The long-standing use of serotype-specific bacterin vaccines remains the most popular form of APP vaccination, despite the considerable time and effort required for their autogenous preparation. It is possible that the use of bacterin vaccines may confer both some protection against colonization and some protection against Apx related tissue damage. Our results indicated that repeated dosage of APP serotype-specific vaccines can be monitored successfully by LPS ELISA serology, with an anamnestic response to LPS antigen (note titers at days 0, 42, and 64 presented in Figure 1) similar to vaccinated pigs in previous studies of the administration of APP serotype 5 bacterin vaccines.18 It is possible that the preparation and use of whole-cell, unwashed bacterial material for production of the autogenous vaccines in our study may have conferred some protective advantage in comparison to other vaccine substrates. These previous studies also confirmed that repeated doses of APP bacterins are required for a measurable response and that there is little difference in the measured LPS antigen titer response to pigs given either 1 mL or 2 mL doses.18 In our study, we found that a greater response occurred with three doses of APP serotype 5 bacterin compared to only two doses. Whether this may be useful for all APP bacterins, or merely this example of pathogenic APP serotype 5 infection, is not clear.
Implications
Under the conditions of this study:
- Commercial and serotype-specific ELISAs were used to identify herd APP status.

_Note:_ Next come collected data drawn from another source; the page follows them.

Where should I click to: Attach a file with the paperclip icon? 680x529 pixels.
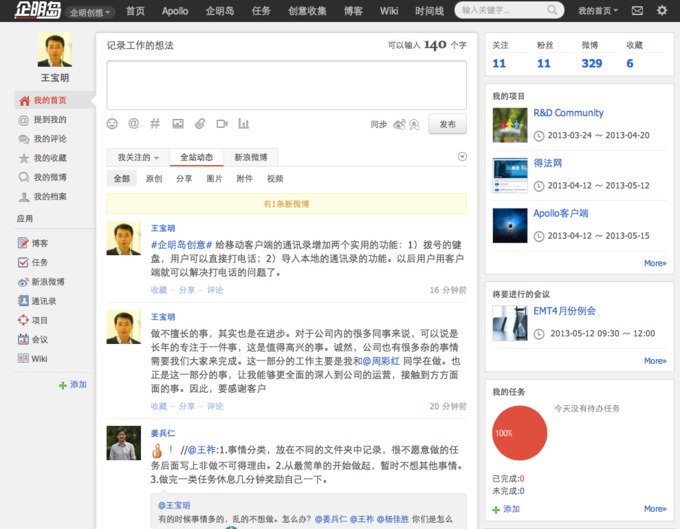[199, 124]
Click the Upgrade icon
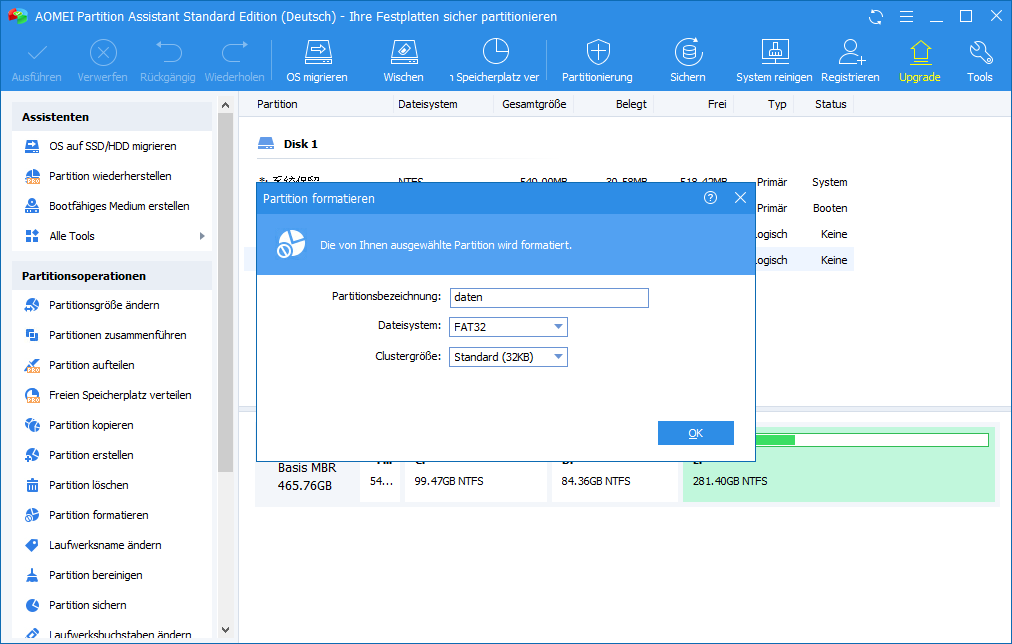 [919, 60]
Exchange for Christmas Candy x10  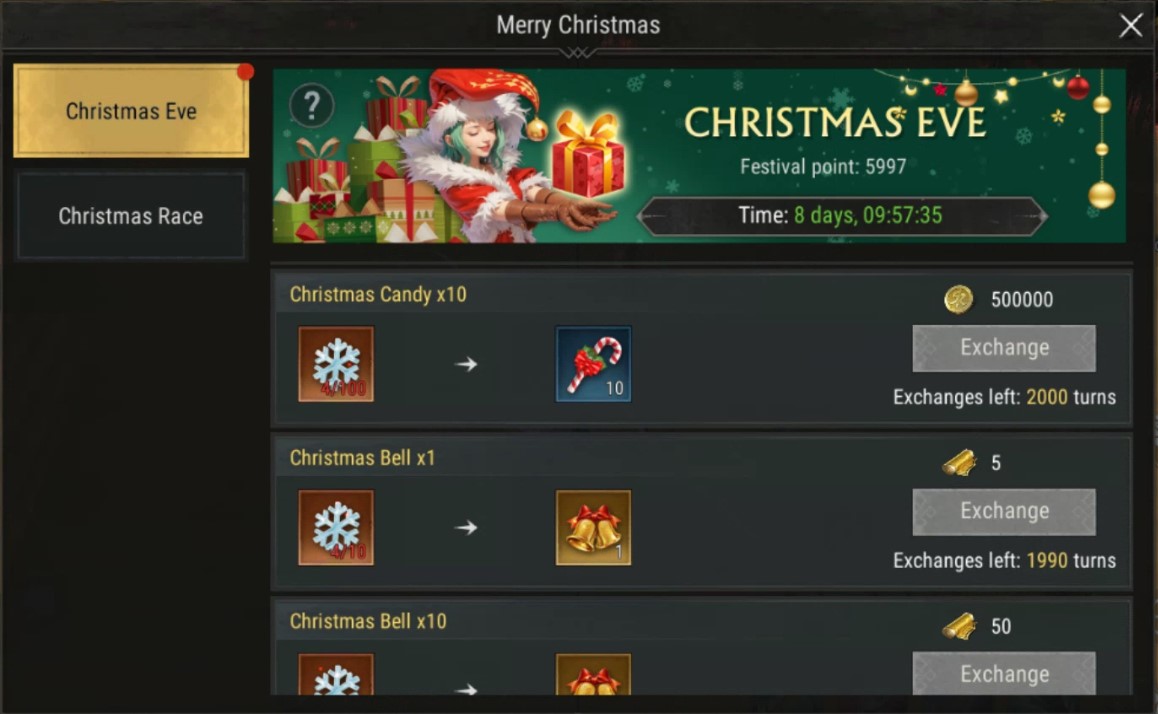click(1004, 348)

- Repeated autogenous APP serotype 5 vaccine doses provided strong antibody responses.
Acknowledgments
We thank the diligent farm and slaughterhouse managers for assistance with sample collections. We thank the staff of ACE laboratories (Bendigo East, Australia) for assistance in performing some of the culture and ELISAs. We thank the Pork Research Council of Australia for providing financial assistance for the study.
Conflict of interest
None reported.
Disclaimer
Scientific manuscripts published in the Journal of Swine Health and Production are peer reviewed. However, information on medications, feed, and management techniques may be specific to the research or commercial situation presented in the manuscript. It is the responsibility of the reader to use information responsibly and in accordance with the rules and regulations governing research or the practice of veterinary medicine in their country or region.